Address: Bay 3, 3260, 46 Ave, SE, Calgary

Hours:
Mon-Sat 8 am to 5 pm
Closed on long weekends and Stat Holidays

Phone:  587-349-4766
Email: jmbasnett@steel-incorporated.com

As At March 1, 2017
                                           Steel Inc    Federal
20' - 4" X 2" X .125  tube   125.20       136.40
20' - 1" X 1" X .125 angle    15.80         13.60


----------



## Janger (Mar 4, 2017)

Just a little more and it's clean and not rusty. Works for me. And they're open sat.


----------



## CalgaryPT (Jun 14, 2017)

Was up buying 170 feet of angle and tubing yesterday. The owner tells me he's looking for a bigger place with more parking. I love it when local business do well. Good for him.


----------



## UboatCmdr (Jul 7, 2017)

Just got 250' of tubing delivered for an offroad trailer. Great stuff from James as always


----------



## CalgaryPT (Jul 7, 2017)

Pics of the build would be sweet!


----------



## UboatCmdr (Jul 7, 2017)

I'm planning on starting a build thread on some other forums. I'll make sure to post it here too! 

I'll probably post photos on Instagram before they hit any forums. Go follow me  @boulderoutdoorproducts


----------



## CalgaryPT (Jul 7, 2017)

I so have shop envy. I can't imagine having enough room to build one of these. Just turning around without banging into something is a reach in fact.

Nice.


----------



## UboatCmdr (Jul 8, 2017)

Here's a photo of the full shop before I starting filling it up.  3 phase power too!
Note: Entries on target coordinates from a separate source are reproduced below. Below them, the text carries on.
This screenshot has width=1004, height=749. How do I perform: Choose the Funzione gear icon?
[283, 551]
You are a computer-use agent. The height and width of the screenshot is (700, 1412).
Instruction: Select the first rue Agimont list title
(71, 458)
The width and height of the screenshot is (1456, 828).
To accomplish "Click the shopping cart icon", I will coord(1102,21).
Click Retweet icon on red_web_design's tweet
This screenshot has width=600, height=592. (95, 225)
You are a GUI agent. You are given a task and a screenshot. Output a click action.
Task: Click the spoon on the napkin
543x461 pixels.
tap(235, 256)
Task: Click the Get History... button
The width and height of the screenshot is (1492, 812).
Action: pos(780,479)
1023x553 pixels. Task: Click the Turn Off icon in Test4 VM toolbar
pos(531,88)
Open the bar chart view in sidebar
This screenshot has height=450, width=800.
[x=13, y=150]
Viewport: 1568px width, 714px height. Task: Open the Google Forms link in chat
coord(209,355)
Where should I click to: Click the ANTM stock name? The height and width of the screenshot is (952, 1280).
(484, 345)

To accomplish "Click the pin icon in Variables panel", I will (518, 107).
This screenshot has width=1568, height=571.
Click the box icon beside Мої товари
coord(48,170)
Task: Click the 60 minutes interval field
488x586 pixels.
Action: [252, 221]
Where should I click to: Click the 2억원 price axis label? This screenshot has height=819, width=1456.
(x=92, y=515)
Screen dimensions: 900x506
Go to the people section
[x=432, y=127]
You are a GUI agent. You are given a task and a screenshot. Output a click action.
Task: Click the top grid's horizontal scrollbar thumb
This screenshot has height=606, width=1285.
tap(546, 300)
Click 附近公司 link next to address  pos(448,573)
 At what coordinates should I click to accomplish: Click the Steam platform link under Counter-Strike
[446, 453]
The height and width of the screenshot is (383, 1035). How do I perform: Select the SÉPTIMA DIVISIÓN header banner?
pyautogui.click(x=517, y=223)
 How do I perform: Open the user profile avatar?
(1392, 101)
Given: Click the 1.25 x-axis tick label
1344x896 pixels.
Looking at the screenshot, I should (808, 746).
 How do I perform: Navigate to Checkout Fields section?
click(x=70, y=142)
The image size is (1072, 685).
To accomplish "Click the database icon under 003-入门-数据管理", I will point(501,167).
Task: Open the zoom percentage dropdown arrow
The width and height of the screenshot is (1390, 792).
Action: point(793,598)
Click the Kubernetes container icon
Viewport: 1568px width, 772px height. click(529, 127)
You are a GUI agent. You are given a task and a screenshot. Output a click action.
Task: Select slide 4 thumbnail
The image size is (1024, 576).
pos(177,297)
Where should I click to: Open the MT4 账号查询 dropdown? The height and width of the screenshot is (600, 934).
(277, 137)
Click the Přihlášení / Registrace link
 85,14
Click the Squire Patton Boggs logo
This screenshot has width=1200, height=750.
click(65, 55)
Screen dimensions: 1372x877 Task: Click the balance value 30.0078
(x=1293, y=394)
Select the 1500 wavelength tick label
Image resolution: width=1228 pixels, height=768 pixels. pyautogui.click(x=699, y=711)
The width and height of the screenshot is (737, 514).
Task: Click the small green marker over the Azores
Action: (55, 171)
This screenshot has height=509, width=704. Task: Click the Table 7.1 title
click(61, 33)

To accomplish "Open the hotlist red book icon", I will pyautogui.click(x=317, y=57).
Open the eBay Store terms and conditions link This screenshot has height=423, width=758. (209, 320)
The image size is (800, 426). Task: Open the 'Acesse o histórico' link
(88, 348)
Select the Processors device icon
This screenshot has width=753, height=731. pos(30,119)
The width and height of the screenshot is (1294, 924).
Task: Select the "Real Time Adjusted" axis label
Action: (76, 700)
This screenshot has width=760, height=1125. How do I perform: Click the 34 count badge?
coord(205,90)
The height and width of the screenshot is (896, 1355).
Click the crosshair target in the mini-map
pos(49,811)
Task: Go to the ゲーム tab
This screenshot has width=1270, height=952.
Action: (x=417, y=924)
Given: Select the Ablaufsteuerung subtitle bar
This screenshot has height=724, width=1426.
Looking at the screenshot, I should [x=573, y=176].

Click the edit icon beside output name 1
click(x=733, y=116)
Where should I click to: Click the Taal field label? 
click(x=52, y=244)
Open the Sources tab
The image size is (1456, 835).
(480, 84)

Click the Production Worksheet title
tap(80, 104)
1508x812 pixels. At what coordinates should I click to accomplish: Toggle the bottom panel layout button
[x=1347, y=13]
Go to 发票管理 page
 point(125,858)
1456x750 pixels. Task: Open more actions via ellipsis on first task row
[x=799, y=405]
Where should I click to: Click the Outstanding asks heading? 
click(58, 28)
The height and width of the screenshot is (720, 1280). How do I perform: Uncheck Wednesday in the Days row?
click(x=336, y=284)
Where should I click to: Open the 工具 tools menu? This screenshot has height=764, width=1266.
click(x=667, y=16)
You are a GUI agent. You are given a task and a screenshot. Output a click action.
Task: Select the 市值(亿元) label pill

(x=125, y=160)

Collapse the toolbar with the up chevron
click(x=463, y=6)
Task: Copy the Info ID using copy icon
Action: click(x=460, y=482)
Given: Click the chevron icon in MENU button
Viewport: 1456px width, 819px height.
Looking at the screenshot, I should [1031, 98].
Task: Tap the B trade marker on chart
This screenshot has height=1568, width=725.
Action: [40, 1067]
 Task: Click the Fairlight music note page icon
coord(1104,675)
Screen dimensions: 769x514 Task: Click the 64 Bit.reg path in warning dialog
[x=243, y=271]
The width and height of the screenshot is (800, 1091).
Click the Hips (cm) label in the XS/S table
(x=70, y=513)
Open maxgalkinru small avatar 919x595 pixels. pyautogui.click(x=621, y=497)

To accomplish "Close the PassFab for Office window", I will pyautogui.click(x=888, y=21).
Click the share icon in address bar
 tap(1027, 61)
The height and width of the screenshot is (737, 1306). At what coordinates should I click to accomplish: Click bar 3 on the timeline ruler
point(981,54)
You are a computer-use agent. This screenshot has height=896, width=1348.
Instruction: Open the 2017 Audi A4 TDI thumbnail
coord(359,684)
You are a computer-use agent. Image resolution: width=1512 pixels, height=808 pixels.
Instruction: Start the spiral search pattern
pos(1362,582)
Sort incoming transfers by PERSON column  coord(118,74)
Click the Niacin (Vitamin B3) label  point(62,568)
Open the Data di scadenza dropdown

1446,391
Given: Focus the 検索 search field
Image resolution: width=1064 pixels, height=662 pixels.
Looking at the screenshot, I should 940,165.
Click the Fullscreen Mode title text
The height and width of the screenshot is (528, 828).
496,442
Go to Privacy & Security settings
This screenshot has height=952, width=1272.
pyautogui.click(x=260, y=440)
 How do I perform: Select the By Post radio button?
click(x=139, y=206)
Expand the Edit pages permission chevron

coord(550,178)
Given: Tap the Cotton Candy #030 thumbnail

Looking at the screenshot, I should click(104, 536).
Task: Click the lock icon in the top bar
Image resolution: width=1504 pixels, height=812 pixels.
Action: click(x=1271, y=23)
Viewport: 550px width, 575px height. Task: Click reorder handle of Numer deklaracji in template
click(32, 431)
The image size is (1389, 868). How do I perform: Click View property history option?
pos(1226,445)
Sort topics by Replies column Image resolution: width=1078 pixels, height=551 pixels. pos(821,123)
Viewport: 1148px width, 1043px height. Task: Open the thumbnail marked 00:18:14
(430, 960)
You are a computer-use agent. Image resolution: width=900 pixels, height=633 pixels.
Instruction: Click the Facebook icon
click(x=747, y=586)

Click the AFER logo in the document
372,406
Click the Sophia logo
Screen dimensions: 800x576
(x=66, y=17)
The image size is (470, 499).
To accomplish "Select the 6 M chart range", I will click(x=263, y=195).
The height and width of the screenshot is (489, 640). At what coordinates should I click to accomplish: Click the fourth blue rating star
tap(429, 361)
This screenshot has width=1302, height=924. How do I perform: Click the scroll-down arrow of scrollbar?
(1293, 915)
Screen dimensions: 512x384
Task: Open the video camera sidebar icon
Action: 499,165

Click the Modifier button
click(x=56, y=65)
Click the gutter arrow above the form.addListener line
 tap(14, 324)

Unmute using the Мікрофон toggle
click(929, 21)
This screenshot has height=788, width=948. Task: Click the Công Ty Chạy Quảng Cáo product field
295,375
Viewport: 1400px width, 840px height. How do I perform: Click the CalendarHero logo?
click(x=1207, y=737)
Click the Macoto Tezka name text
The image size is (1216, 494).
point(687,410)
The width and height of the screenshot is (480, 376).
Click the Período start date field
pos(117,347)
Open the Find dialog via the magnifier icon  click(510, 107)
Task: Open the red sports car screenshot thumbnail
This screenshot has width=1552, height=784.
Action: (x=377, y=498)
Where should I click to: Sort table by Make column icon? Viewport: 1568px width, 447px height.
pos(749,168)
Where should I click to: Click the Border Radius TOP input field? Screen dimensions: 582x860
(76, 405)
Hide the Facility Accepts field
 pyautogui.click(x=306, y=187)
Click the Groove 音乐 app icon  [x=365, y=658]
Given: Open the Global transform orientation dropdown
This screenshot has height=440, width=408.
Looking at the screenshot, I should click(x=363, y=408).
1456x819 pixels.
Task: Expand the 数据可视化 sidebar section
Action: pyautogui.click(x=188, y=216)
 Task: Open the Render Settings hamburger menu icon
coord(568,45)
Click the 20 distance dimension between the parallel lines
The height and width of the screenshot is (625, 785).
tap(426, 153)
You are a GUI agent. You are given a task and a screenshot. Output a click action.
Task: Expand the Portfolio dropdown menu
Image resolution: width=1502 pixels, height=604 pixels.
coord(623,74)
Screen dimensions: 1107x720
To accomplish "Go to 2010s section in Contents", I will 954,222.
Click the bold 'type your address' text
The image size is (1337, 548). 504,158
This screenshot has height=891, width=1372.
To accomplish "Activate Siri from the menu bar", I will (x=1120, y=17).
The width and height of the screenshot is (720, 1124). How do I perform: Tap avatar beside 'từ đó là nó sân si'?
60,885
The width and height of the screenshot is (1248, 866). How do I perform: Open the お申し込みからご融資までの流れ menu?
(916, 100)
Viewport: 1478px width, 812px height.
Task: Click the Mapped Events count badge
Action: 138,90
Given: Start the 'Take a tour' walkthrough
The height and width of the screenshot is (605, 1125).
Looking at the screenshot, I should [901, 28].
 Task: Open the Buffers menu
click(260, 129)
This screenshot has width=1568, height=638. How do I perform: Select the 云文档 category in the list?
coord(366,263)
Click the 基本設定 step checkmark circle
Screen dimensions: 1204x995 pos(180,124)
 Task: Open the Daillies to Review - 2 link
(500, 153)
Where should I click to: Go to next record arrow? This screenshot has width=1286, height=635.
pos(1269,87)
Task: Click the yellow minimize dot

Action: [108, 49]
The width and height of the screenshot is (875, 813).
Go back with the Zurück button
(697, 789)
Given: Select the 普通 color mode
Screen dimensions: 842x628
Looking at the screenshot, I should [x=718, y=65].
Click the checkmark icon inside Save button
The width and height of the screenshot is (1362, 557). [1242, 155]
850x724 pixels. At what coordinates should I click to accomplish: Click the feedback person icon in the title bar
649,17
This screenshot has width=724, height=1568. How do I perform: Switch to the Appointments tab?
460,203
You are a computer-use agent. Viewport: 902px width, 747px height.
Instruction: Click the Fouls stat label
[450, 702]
Thanks  haha, yeah I needed a warehouse/showroom for my company, so I made sure to go a little bit bigger so I could move all my fab tools here from the small 2 car garage at home


----------



## CalgaryPT (Jul 10, 2017)

I liked this too because it was uploaded sideways like all my pics. I have no idea why this happens, but relate to anyone who has the same problem as me and my iPhone.

Our struggle is real...just misunderstood (by 90 degrees).



Darn,,,I want your shop space @Uboatcndr


----------